What’s there left to do after recovery, coming out and becoming part of the Disney schlock machinery? Well, the smart money would be to revisit the early years (before the rock excesses got, well, excessive). So here we find Elton John reuniting with longtime lyricist Bernie Taupin on a set of tunes built to recreate the golden period of Elton’s rise as a force in music (roughly up to and including “Goodbye Yellow Brick Road”).
There is an easy going charm about much of this collection, produced by Madonna’s collaborator Patrick Leonard. Blink and you could be listening to “Tumbleweed Connection” or “Madman Across The Water.” Unfortunately, somehow the centre doesn’t hold this time around.
Certainly the recreation of the classic Elton sound – stripped down arrangements featuring lots of piano over southern R&B grooves and big hooky choruses with Beatlesque stacked harmonies – is well done, feeling as familiar as your teenage bedroom.

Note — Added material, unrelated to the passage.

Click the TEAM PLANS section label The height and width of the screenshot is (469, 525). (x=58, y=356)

But awkward and often pedestrian lyrics keep us from celebrating this return to form.
Perhaps when the world was a more innocent place Taupin may have seemed more in step, but these days his brand of “moon, june” just doesn’t cut it. “This Train Don’t Stop There Anymore” is clearly meant to be an album ending opus; the truth from a writer’s pen at last becomes a slow deathly grind because of the maudlin lyrics: “I never felt enough to cry.” Oh please.

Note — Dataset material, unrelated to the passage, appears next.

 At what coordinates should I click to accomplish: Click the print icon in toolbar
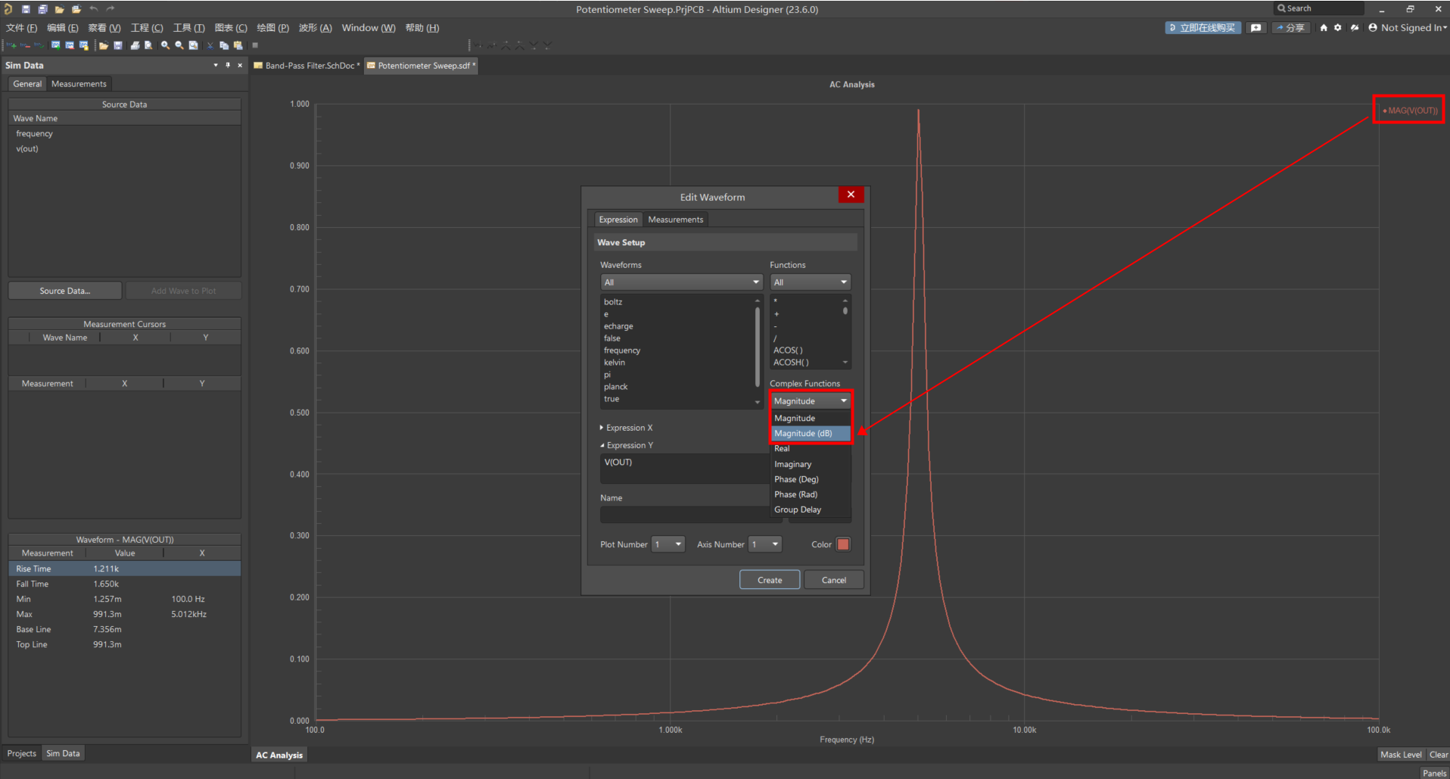[135, 45]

The first single “I Want Love,” where the title is repeated endlessly, becomes an embarrassing ode to dangerous sex featuring a recovered Elton singing, “A man like me is dead in places other men feel liberated.” The Mathew Sheppard tribute, “American Triangle,” or “Ballad Of The Boy In The Red Shoes,” about a dancer with AIDS facing the end of his life, should be worth celebrating. Finally, after years of hiding, Elton seems to be talking directly about his queer experience.

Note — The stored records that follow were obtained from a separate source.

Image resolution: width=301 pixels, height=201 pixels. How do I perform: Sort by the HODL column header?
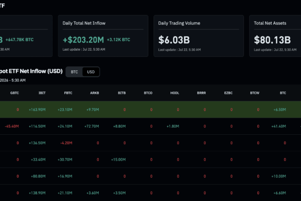coord(175,93)
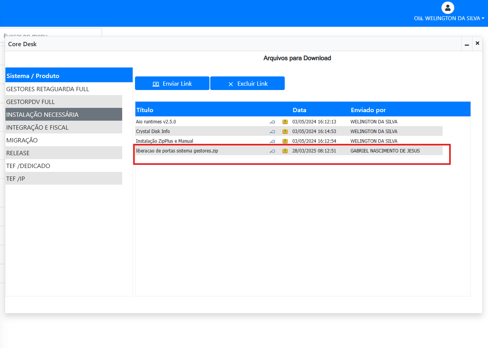Screen dimensions: 488x348
Task: Click key icon for liberacao de portas row
Action: pos(272,151)
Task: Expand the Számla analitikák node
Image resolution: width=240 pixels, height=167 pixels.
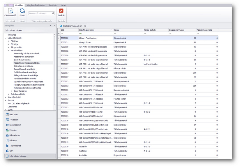Action: [8, 94]
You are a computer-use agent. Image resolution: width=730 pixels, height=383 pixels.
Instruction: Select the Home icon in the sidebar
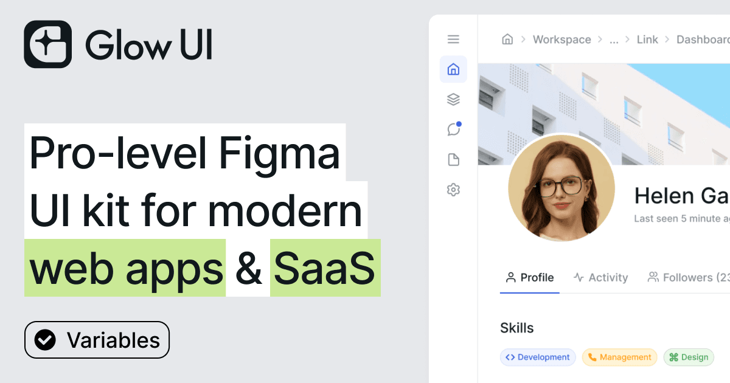(x=453, y=69)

The choruses are pretty but the lyrics are foolishly simple: “Back then I was handsome.” Need we go on? They ruin any chance of living in the listener’s heart. It’s certainly painfully obvious who the straight man is in this collaboration.
Still, this is one of pop’s heavy hitting teams and there are some hands-down winners like “Original Sin,” which manages to capture the duo’s former glory in an unforced way. Most successful are the up tempo tracks, like the gut bucket feel that powers the country blues of “Birds,” or the long dormant glam moves of “The Wasteland” and the ode to his hometown “Mansfield,” where he finally remembers Elton the rocker, the silly queen we all fell in love with so long ago.